(EXCERPTED RECORDS)

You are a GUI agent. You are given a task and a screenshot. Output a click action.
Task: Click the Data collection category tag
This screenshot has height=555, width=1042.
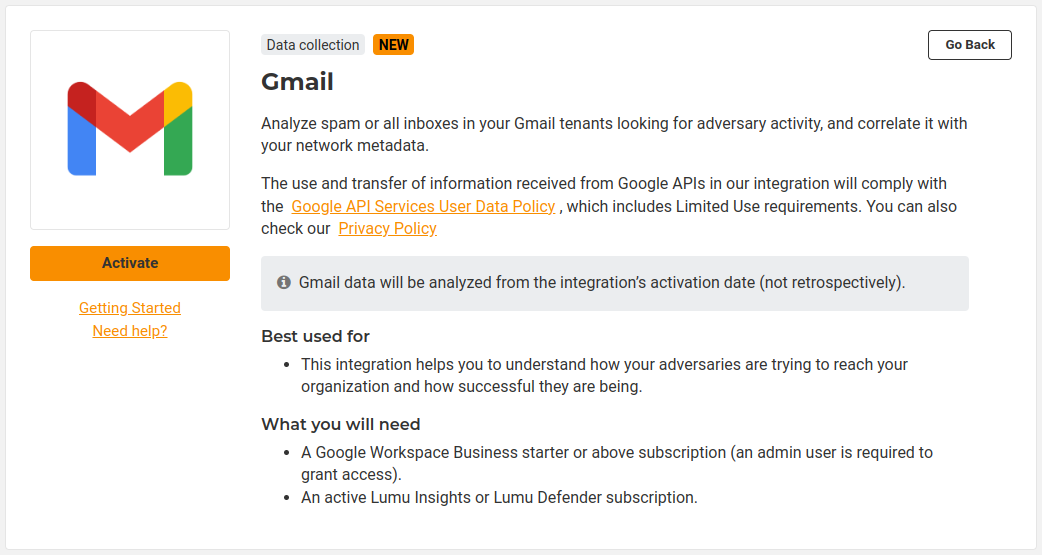pos(313,45)
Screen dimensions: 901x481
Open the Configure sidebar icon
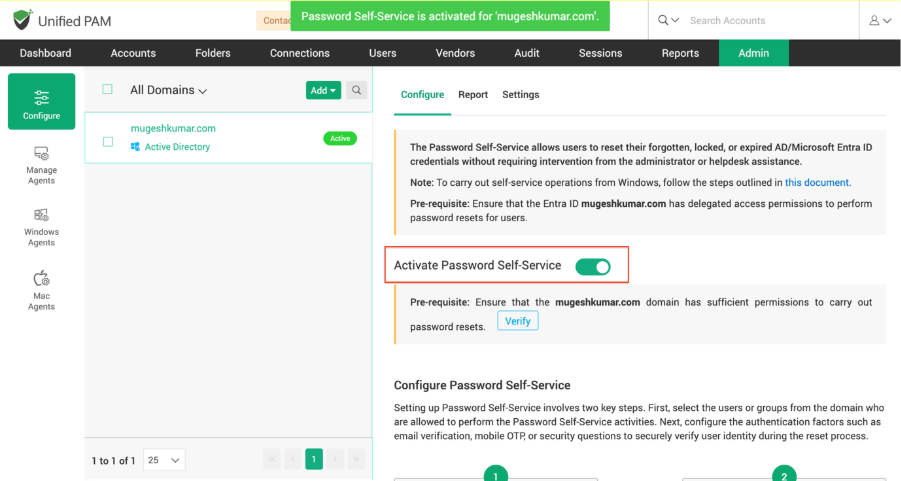41,102
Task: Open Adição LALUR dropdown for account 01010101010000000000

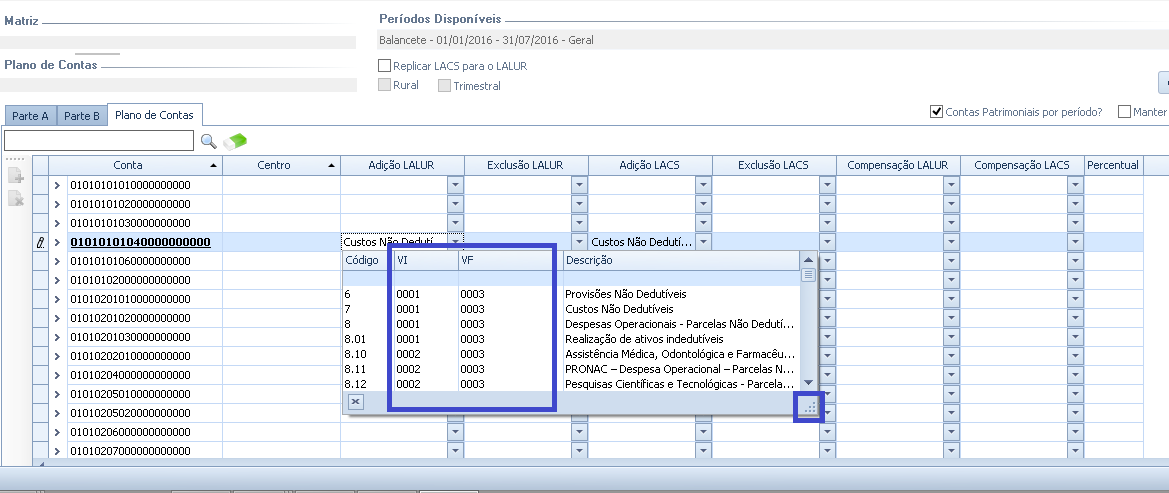Action: pos(455,185)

(End EXCERPTED RECORDS)

When you transcribe the entries above, keep every word exact and leave out the pictures.

You are a GUI agent. You are given a task and a screenshot. Output a click action.
Task: Click the Data collection category tag
This screenshot has height=555, width=1042.
pos(313,45)
Screen dimensions: 901x481
Open the Configure sidebar icon
41,102
Task: Open Adição LALUR dropdown for account 01010101010000000000

Action: pos(455,185)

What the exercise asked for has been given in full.